そういうわけなので、特にメリットがあるわけでもないブログもほどほどにしようかなと。

2012年9月21日金曜日

GRAVITY DAZEのプロデューサがひどい件(書き直した)

雑記に書いたものと趣旨は同じですが、アクセスが多いのでこちらに加筆、推敲したものを掲載します。雑記は気軽に書くサイトにしようと思ってたので。

昨日の昼休みにTwitter見てたら、自分の大好きなゲームの一つの「俺の屍を越えてゆけ」の最新作がPS Vitaで出るという情報が流れました(ソース: 4Gamer)。初音ミク -Project DIVA- fと「俺屍2」で買いたいソフトが合計2本になったので、これならVita買ってもいいかな?と思ったんですね。ただハードが高いので2万円くらいになればなぁと思ってますが。携帯ゲーム機だと2万までが限度かなと。3DSも値下げしてから買ったので。

で、それとは別に、東京ゲームショウの日本ゲーム大賞にGRAVITY DAZEってソフトが選ばれたらしいです。これがPS Vitaのソフトで、大賞として選ばれるくらいだからどんなんだろう?という興味を持ちました。

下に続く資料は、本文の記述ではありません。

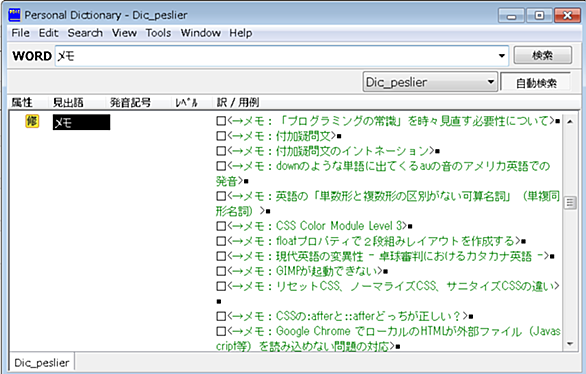This screenshot has height=374, width=586.
Task: Open the File menu
Action: (21, 33)
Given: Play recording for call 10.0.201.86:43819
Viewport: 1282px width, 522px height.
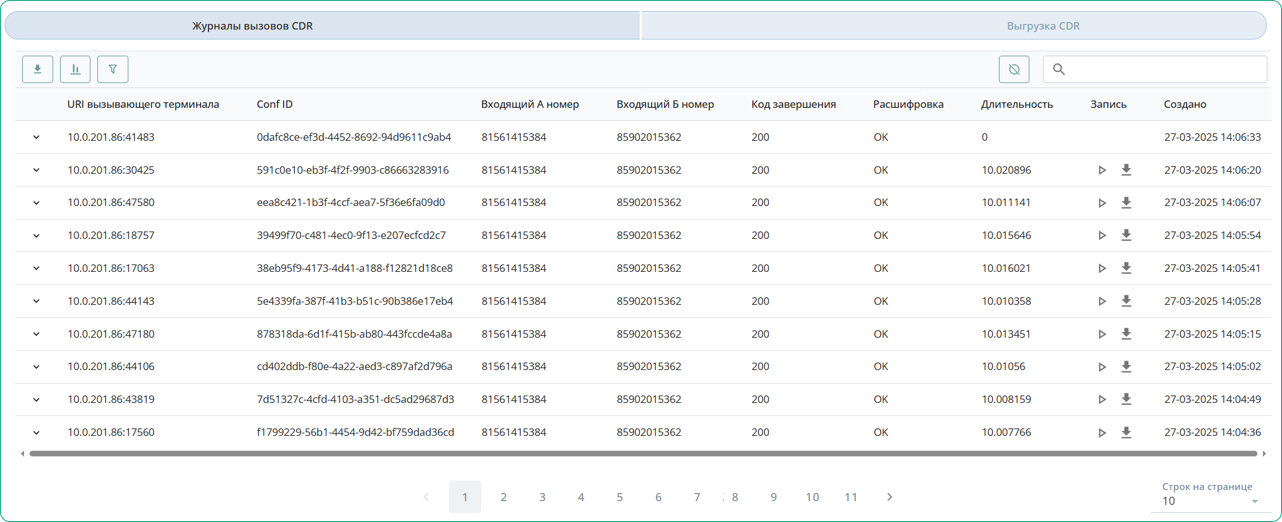Looking at the screenshot, I should [x=1102, y=400].
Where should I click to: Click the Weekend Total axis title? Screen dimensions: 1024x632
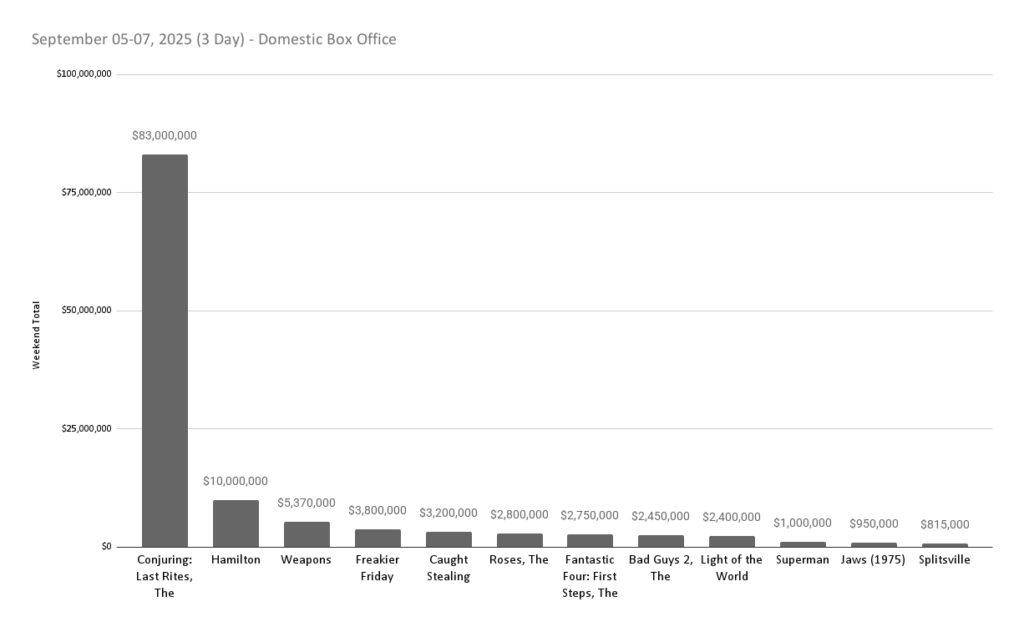(x=37, y=335)
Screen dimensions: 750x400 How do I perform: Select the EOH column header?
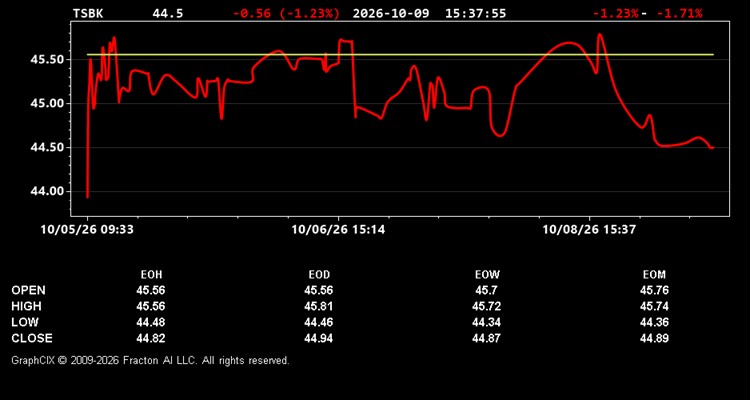tap(151, 275)
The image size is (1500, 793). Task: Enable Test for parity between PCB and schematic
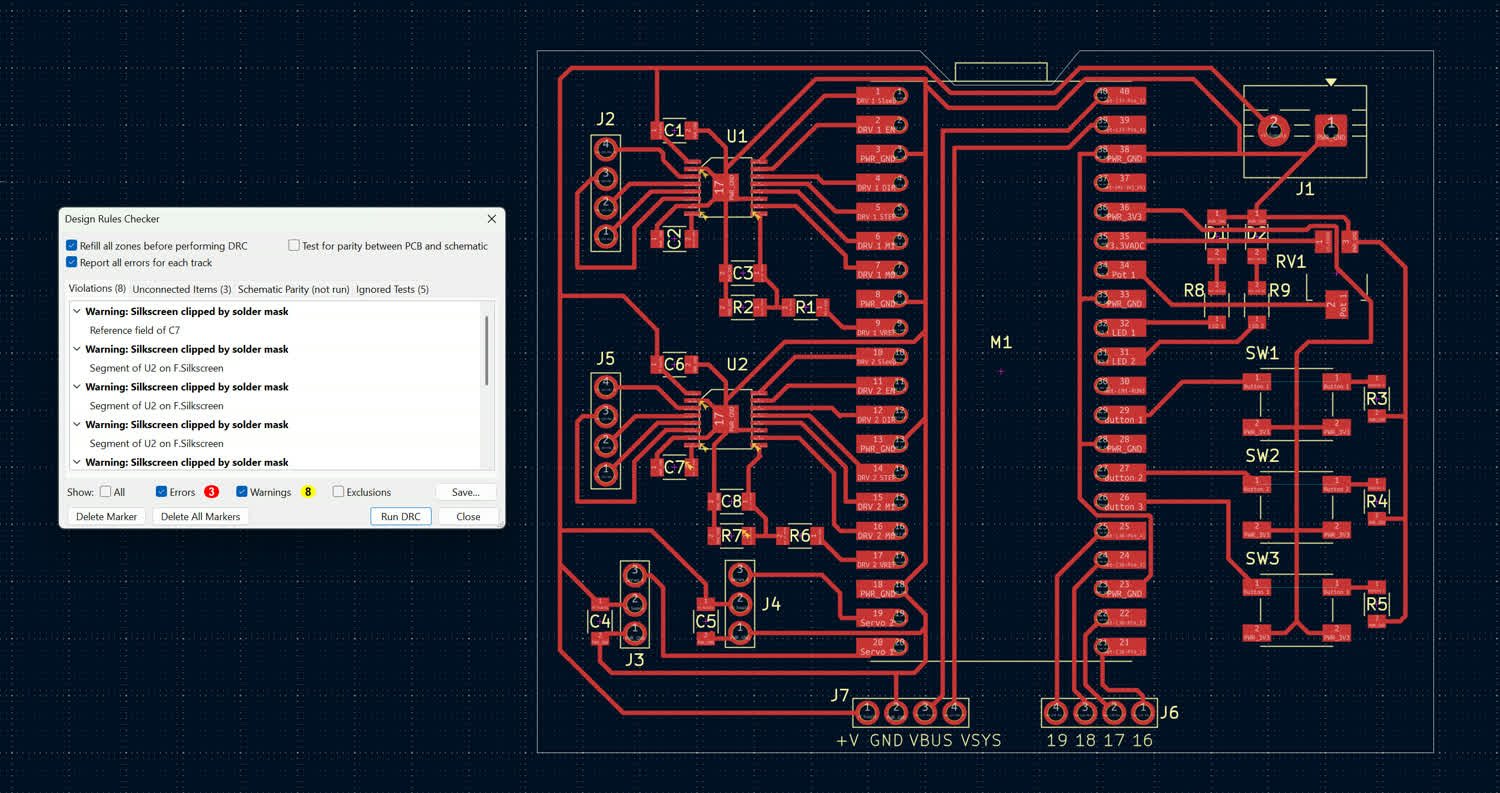click(x=294, y=245)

しかし、その期待が一瞬で崩れ去る事件が。このツイートです(はちまへのリンクがあったので埋め込みを削除しています)。はちまのURL流した上に「はちまさんの記事に泣かされてしまった!」ですよ。

はちまさんの記事に泣かされてしまった!不覚! RT @htmk73: 【祝】『グラビティデイズ』が「日本ゲーム大賞」と「年間作品部門 優秀賞」を受賞! blog.esuteru.com/archives/66206…
— Makoto Isomineさん (@misonem) 9月 20, 2012
なので、自分は次のように書きました。

「>RT」なのは@_soy_sauce_さんの発言を公式RTしたものへの言及だから。まあこれでこの件は終わりだと思ってました。はちま起稿がやってきた悪事を知らないのかもしれないし、リプライ送るのもどうかと思うので。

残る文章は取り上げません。